Analyzing The Rolling Stone 500 Greatest Albums of All Time

Analyzing The Rolling Stone 500 Greatest Albums of All Time

Last September Rolling Stone remade their list of the 500 Greatest Albums of All Time. This was the first considerable change to the list they first published in 2003 (their editors consider the 2012 version a "slight update") and it seemed to include important changes to the canon of popular music and the criteria they use to assess it. To get a clearer picture of these changes, I compared the 2020 list to the 2012 version and visualized a few interesting insights.

To view the full data set and analysis, click here.

Genre analysis: Hip Hop represents, Rock still dominates

Despite losing more entries from the 2012 list than any other genre, Rock still composes 54% of the entire list. Hip Hop (15%), Electronic (11%), and Funk/Soul (10%) account for the next highest shares.

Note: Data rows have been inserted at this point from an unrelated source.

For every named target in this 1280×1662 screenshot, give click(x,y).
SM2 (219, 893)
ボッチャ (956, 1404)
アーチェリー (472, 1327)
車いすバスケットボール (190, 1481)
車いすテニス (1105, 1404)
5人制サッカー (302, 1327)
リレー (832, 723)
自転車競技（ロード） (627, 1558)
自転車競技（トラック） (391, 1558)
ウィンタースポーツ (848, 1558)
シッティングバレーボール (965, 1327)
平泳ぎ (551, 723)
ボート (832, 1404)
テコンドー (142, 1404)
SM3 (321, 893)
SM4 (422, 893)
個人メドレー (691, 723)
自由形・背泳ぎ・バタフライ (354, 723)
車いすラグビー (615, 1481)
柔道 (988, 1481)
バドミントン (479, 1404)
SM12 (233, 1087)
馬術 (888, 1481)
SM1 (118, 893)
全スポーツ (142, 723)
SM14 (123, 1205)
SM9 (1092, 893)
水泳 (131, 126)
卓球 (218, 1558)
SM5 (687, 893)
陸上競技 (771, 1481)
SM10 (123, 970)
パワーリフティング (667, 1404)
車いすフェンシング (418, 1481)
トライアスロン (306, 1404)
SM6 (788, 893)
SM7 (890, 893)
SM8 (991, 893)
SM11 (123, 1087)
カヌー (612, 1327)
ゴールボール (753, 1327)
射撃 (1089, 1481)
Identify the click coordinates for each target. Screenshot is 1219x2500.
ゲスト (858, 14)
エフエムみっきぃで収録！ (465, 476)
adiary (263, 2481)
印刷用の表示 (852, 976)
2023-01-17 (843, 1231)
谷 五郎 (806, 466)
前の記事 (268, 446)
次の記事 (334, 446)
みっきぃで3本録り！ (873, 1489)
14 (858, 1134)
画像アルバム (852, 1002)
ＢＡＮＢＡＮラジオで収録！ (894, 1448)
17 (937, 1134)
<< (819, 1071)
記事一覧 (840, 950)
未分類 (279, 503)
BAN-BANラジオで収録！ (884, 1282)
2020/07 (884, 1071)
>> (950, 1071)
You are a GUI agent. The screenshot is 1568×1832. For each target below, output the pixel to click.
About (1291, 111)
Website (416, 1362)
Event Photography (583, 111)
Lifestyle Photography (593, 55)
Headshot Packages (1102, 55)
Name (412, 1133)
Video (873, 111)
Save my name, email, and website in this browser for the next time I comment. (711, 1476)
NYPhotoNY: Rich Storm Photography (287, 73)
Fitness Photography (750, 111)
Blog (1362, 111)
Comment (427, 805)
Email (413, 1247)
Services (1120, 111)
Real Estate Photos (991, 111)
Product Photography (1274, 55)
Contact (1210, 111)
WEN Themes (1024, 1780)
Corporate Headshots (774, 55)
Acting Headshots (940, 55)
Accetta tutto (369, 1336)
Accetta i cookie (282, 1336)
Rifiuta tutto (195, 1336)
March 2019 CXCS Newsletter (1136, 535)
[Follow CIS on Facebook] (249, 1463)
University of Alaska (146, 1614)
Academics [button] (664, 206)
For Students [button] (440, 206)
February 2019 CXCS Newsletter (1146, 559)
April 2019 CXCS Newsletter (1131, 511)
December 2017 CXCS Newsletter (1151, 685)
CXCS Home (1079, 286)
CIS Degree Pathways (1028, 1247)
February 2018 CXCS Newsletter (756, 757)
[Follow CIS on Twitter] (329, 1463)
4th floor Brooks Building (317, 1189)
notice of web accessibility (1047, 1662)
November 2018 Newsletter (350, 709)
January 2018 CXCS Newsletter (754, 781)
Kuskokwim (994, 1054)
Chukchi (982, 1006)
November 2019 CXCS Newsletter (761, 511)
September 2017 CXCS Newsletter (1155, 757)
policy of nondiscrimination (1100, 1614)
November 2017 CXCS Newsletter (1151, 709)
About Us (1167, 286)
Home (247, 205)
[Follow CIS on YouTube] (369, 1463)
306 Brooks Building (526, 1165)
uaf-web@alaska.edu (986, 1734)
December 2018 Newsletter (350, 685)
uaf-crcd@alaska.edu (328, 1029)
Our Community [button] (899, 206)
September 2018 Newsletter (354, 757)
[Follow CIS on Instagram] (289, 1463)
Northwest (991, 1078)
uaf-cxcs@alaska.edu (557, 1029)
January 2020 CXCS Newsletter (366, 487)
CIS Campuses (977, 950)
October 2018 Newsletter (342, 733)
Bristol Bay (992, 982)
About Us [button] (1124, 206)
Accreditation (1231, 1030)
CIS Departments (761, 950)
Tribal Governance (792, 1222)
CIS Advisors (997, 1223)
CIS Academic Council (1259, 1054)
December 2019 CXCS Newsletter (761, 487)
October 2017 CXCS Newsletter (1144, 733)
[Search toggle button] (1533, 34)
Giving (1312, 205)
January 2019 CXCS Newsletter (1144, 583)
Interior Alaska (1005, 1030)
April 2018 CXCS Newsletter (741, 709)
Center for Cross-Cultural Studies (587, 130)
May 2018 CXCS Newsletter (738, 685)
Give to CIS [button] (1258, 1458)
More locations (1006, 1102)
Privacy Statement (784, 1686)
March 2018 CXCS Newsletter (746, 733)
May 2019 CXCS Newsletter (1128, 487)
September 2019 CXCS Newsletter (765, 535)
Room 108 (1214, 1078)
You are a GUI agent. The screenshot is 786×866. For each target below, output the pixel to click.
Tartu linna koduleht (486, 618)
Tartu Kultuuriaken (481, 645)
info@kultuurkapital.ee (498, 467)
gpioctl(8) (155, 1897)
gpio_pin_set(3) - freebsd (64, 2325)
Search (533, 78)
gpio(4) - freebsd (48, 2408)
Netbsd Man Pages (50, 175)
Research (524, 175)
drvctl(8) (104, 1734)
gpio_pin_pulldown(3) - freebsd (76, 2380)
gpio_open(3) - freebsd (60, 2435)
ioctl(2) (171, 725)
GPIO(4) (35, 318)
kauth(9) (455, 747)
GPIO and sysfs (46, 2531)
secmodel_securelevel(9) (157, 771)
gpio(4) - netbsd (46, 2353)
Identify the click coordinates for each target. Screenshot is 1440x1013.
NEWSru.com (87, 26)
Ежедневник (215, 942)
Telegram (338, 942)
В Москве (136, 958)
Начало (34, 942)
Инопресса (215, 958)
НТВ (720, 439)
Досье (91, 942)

Previous versions of the 500 gave scant representation to Jazz, Blues, Reggae, and World Music, which is surprising given the essential role these genres and their artists play in American music. This is (disappointingly) still true of the 2020 edition.

Rock suffered a net loss of 62 (!) entries since this list was last published, far more than any other genre. It seems like most of these newly open slots went to Hip Hop (+40) and Electronic (+17) albums. Considering Hip Hop has been the dominant form of American popular music for nearly two decades, this is a welcome change.

Things get interesting when you look at the percentage change of particular genres. Looking at the data this way shows just how dominant and resilient Rock is on this list: losing 62 entries only decreased its total by 18%. The opposite is true of Blues which lost 6 of just 9 entries, shrinking by 67%.

Many albums saw their rank on the list change, sometimes dramatically. When you look at this data by genre, you can see which genres, on average, gained and which lost ground.

On top of gaining 40 entries, the average rank of Hip Hop albums on the list improved by 74 positions, the most of any genre. The average Electronic release climbed 25 places higher.

The average rank of Jazz, Blues, Funk/Soul and Pop releases all fell.

Decade analysis: That 70s list

The 70s still makes up more of the list than any other decade with 32% of entries and the rest of the list is divided up between all others.

The 60s and 70s lost more entries than any other decade, losing 33 and 32 entries respectively. The 1990s (+34) and 2010s (+33) seem to have filled most of those empty slots, mirroring the shift from Rock to Hip Hop/Electronic we noticed above.

The average rank of entries from the 50s and 60s fell by 67 positions. Releases from 1980 onward, on average, climbed the list with the 90s climbing highest (+53). Interestingly, the average rank of releases from the 70s was mostly unchanged.

Another interesting point: it looks like there's been a noteworthy reassessment of which albums are worthy of inclusion from each decade, with nearly 40% of entries turning over (i.e., removed entries / ((# of 2012 entries + # of 2020 entries) / 2).

The winners

While genre and decade analysis is useful for identifying big picture trends, I had a lot of fun seeing how particular artists and albums fared from one list to the next.

The Beatles still run the list with 10 entries.

D'Angelo's Voodoo jumped the most, 453 positions, and now occupies the 28 spot.

To Pimp a Butterfly by Kendrick Lamar is the highest ranked album that was not included on the 2012 list at #19.

The following artists all had 3 albums enter the 500: Kanye West, Kendrick Lamar, Fiona Apple, Blondie.

The losers

Back to Mono (1958-1969) by Phil Spector fell the furthest, down 462 slots, since the list was last published and now sits at #489.

The following artists all had 3 albums drop off the 500: The Police, U2, The Who, The Smiths, Bruce Springsteen, Elton John.

Final thoughts

While the 2020 list appears to better reflect the state of modern popular music and survey a more diverse electorate, the list still biases heavily toward 70s (dad) Rock, often at the expense of important genres that define American popular music, like Jazz and Blues. This is unsurprising coming from the Rolling Stone, whose heyday is defined by 70s Rock, but it's disappointing when you consider how diverse the spectrum of American music is and the worthy albums that didn't make the cut.

Approach

To compare and analyze the lists, I needed a clean, standardized set of data. To get this, I compiled the 2012 and 2020 versions of the list in Google Sheets and used Discogs to populate artist and album information.

If an album belonged to multiple genres, I used only the first returned by the Discogs API. This helped simplify the analysis and often the genre first returned appeared (to me) most appropriate. However, this decision meant certain genres went undercounted. For example, Pop entries are undercounted as Rock is typically the genre first returned for a release that belongs to both.

Sub-genres (i.e., styles), while more interesting and specific than genres, were too varied to provide useful trend insights.